The act of creating Chinese calligraphy occupies two dimensions of art, the kinetic and the pictorial. A dance of brushwork releases ink onto paper in a single flow of energy through the brush. Nowhere is this fusion more perfectly embodied than in the practice of Wang Hou Tang, a master and veteran both of calligraphy and Kung Fu. Wang Houtang invites us to value the performative expression of his body and hand movements as a process, itself a visual art form, as much as the resulting inked graphics, themselves a kind of black-on-white narrative dance of characters imprinted on paper. He is in effect pictographing a hypnotic martial arts performance where form follows function.

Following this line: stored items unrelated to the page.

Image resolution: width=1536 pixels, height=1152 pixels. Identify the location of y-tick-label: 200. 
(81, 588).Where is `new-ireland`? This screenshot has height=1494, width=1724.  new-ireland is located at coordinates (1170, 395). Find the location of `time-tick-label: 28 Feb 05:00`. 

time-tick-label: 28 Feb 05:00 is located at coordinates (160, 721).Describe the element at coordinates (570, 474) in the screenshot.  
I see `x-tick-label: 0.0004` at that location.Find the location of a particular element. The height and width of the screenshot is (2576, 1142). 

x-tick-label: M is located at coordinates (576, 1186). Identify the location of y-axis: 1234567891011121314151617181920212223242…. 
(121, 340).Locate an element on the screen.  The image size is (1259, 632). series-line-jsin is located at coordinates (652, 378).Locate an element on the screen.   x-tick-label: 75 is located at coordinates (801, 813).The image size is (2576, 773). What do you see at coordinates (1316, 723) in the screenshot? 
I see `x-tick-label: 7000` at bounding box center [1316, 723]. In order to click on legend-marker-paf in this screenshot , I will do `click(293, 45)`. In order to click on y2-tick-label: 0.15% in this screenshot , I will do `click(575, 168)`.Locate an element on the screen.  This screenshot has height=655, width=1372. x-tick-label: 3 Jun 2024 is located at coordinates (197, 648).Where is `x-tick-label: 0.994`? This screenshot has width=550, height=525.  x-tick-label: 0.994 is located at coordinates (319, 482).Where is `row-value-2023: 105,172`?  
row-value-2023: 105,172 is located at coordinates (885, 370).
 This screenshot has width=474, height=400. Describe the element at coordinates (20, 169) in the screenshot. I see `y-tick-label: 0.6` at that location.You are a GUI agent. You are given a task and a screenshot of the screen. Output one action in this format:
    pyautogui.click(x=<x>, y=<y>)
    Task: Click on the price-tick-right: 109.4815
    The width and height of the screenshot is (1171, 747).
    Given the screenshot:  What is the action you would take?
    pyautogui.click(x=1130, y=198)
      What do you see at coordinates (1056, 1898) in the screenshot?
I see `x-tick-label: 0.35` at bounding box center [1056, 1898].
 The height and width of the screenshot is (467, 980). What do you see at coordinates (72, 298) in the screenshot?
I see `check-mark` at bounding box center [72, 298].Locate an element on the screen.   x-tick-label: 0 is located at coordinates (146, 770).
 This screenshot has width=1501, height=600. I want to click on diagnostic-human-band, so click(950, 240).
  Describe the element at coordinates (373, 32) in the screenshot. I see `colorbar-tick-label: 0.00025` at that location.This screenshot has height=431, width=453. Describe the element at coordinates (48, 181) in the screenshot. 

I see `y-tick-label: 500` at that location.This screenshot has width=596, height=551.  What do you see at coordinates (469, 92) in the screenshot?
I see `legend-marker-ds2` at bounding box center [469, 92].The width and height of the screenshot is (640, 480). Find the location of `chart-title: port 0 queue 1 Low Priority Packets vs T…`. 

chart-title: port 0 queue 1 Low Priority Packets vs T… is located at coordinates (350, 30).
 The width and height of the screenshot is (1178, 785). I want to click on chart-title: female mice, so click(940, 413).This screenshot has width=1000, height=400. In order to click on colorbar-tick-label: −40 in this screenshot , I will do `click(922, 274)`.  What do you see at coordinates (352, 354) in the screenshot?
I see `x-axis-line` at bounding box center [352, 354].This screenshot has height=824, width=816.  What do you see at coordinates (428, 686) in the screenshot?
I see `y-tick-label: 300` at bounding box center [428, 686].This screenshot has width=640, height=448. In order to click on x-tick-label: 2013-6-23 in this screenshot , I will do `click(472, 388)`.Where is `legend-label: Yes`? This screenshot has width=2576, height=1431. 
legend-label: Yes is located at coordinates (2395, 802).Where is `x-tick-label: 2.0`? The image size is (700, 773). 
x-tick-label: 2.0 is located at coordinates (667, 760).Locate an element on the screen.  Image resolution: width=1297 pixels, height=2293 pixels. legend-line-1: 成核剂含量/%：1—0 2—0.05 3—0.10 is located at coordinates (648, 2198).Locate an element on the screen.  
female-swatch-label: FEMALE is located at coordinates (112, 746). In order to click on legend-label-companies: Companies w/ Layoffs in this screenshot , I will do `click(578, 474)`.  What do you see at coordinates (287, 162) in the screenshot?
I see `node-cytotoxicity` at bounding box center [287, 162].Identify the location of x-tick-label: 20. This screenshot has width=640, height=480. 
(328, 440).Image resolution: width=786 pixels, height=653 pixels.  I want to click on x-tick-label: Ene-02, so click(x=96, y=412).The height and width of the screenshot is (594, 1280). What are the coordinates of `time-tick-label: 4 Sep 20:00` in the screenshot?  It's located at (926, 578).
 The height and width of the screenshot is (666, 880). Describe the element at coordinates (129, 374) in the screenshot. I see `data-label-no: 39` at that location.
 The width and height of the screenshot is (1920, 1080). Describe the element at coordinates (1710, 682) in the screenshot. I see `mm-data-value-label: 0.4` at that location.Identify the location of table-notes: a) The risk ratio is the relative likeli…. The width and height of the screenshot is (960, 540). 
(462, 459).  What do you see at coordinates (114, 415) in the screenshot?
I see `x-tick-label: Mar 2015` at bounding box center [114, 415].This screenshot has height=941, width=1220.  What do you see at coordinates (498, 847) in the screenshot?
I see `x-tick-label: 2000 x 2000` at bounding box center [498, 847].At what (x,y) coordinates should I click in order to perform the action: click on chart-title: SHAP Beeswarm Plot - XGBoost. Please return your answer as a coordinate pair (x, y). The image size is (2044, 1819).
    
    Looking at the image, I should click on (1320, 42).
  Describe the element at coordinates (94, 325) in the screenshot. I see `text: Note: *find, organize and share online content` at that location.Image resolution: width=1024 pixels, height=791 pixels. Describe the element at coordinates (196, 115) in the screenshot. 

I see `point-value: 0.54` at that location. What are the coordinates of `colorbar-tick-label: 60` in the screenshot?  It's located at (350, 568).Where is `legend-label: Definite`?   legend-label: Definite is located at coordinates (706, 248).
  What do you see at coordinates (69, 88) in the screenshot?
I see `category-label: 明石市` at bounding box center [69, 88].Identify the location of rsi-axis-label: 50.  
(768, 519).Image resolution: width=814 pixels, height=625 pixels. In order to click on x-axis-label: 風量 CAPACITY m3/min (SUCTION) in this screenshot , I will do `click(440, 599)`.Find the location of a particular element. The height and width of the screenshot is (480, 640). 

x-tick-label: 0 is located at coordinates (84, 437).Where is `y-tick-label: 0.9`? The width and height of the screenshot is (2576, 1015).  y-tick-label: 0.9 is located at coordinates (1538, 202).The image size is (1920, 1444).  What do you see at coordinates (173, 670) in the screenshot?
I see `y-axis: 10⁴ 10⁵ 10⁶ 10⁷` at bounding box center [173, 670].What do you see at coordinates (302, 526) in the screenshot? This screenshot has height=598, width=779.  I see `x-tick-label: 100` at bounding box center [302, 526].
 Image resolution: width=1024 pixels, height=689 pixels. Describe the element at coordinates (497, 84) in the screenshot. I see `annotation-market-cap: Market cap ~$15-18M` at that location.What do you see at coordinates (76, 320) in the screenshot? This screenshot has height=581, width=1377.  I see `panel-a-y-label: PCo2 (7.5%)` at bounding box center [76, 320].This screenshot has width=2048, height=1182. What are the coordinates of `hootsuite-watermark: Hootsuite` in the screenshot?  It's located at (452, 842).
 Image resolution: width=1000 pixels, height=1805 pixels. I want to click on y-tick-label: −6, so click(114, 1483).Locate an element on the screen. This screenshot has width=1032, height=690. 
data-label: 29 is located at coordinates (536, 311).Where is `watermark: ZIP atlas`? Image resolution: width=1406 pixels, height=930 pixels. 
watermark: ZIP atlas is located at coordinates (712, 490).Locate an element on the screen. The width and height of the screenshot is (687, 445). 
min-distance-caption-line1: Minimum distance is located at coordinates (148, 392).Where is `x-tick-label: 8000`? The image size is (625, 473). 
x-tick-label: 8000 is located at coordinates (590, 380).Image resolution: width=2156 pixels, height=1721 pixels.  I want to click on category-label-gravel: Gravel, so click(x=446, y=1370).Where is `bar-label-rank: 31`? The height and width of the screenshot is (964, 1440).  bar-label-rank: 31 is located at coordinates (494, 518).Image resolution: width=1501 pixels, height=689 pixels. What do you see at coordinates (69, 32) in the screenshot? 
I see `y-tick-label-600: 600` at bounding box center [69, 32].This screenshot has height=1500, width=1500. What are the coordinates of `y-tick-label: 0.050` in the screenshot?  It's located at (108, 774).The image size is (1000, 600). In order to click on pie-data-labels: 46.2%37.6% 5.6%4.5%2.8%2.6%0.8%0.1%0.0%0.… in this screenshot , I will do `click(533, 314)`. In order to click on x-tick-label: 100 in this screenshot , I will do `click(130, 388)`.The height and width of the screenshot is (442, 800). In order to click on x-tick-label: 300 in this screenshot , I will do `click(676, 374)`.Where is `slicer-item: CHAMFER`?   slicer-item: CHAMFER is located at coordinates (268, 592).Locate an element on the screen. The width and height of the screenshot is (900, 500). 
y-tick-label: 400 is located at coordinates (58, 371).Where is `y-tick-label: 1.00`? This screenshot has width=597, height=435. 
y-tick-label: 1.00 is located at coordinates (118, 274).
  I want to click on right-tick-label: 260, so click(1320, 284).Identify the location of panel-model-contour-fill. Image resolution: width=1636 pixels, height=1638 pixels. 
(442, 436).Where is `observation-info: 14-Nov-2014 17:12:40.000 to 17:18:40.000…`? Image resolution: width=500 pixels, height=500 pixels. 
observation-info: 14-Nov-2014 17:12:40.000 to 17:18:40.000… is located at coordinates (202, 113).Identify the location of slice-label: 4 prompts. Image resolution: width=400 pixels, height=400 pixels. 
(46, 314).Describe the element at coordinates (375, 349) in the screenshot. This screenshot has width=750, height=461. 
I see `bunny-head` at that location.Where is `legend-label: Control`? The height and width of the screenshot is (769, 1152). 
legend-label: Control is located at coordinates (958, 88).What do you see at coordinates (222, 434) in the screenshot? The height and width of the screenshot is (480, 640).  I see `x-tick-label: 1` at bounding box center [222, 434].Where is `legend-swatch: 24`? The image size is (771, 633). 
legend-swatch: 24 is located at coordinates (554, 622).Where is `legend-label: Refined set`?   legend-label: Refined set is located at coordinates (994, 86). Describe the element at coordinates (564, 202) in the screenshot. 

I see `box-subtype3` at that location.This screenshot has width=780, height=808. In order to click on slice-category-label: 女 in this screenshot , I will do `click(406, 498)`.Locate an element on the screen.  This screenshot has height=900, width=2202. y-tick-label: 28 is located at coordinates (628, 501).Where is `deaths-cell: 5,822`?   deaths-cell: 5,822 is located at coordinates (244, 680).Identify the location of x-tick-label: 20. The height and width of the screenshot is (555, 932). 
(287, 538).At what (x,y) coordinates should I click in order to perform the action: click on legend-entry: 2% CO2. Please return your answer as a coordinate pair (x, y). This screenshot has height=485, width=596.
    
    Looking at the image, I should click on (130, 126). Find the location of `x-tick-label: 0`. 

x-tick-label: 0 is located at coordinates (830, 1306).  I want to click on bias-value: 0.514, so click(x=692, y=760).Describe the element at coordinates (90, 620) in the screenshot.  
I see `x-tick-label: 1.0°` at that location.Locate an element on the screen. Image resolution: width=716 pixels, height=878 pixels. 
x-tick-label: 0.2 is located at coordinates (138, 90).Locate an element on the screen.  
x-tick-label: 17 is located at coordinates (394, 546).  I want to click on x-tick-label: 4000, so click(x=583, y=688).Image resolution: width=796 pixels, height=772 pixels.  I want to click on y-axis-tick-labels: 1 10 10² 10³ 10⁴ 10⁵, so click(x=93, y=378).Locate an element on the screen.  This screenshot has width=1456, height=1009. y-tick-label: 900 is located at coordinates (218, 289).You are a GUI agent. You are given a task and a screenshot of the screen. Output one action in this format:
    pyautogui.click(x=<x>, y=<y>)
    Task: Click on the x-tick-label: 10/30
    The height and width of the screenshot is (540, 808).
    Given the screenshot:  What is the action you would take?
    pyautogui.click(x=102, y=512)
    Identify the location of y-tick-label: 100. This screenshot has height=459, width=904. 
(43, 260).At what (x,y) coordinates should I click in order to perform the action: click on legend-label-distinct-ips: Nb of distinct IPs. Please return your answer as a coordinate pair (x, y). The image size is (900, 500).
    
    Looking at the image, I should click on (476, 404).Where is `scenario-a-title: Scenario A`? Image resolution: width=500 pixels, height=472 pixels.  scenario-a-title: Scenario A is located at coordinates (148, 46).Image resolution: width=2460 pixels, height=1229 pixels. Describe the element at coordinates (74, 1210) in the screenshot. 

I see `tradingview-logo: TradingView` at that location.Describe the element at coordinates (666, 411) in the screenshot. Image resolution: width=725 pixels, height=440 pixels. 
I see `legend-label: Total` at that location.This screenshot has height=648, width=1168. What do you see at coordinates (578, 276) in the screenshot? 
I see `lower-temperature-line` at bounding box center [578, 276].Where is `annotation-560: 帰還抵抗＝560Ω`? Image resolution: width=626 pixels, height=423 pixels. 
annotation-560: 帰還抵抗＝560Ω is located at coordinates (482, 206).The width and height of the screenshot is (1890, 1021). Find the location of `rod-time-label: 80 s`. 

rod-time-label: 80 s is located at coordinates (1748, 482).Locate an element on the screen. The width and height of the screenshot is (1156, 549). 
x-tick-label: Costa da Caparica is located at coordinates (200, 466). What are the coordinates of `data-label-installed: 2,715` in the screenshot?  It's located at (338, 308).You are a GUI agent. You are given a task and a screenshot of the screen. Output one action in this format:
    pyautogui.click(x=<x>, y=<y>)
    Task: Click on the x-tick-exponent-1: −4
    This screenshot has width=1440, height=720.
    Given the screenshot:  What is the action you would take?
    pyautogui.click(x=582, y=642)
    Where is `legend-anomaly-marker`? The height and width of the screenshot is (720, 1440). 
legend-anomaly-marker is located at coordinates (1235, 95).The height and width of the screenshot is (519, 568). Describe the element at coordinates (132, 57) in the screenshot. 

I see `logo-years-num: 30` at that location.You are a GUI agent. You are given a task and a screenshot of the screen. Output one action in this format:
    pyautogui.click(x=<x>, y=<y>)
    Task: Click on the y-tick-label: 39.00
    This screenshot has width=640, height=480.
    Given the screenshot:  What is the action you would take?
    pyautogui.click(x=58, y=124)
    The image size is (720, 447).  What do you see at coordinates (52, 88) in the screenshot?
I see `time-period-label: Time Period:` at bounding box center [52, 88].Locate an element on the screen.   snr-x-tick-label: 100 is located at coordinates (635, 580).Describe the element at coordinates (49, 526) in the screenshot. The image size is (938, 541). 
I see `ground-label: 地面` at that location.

Beyond the esthetic plane, Chinese metaphysical symbolism informs Wang Houtang's unity of action with inscription. He directs his inner life-force force of Qi to channel divine energy onto and into earthly matter. His is a mystical choreography of creative energy. Wang Houtang argues that his art form transcends mere artistic expression; rather, it offers the visible illustration of transcendent opposites that become harmonies, mind/body, earth/sky, esthetic/mystical, dance/ink. Qi courses through him, reaching from his back to his shoulders, elbows, and wrists, and finally to the pen and ink. With each stroke, Qi merges with the ink, imprinting Chinese characters onto the white paper. This flow of Qi mirrors a series of kung fu movements, calligraphy come to life, denoting imagery of rushing streams, swirling cloudy mists, and the passage of time.

 

Wang Hou Tang was born in Shandong, China, and is a deeply schooled practitioner of martial arts, literature, and culture. He began learning martial arts at the age of 7, studying under a long tradition of famed masters. Also at the age of 7, Wang Houtang began practicing calligraphy, an artistic discipline he perpetuates of his own family's multigenerational heritage. For the past twenty years, he has practiced calligraphy for four hours a day, three hundred and thirty days a year, accumulating thirty thousand hours. Crafted by hand, his iron brush weighs over 40 pounds, yet under his time-seasoned fingers, it moves with refined fluidity, delivering bold emphatic strokes. Wang Houtang practice takes place on a six-acre plot of land situated in downtown Yantai. There, amid a vibrant landscape of exotic flowers, mountain springs, and tranquil ponds, he has constructed a residence and garden, evoking the surroundings of China's great literati painters of old.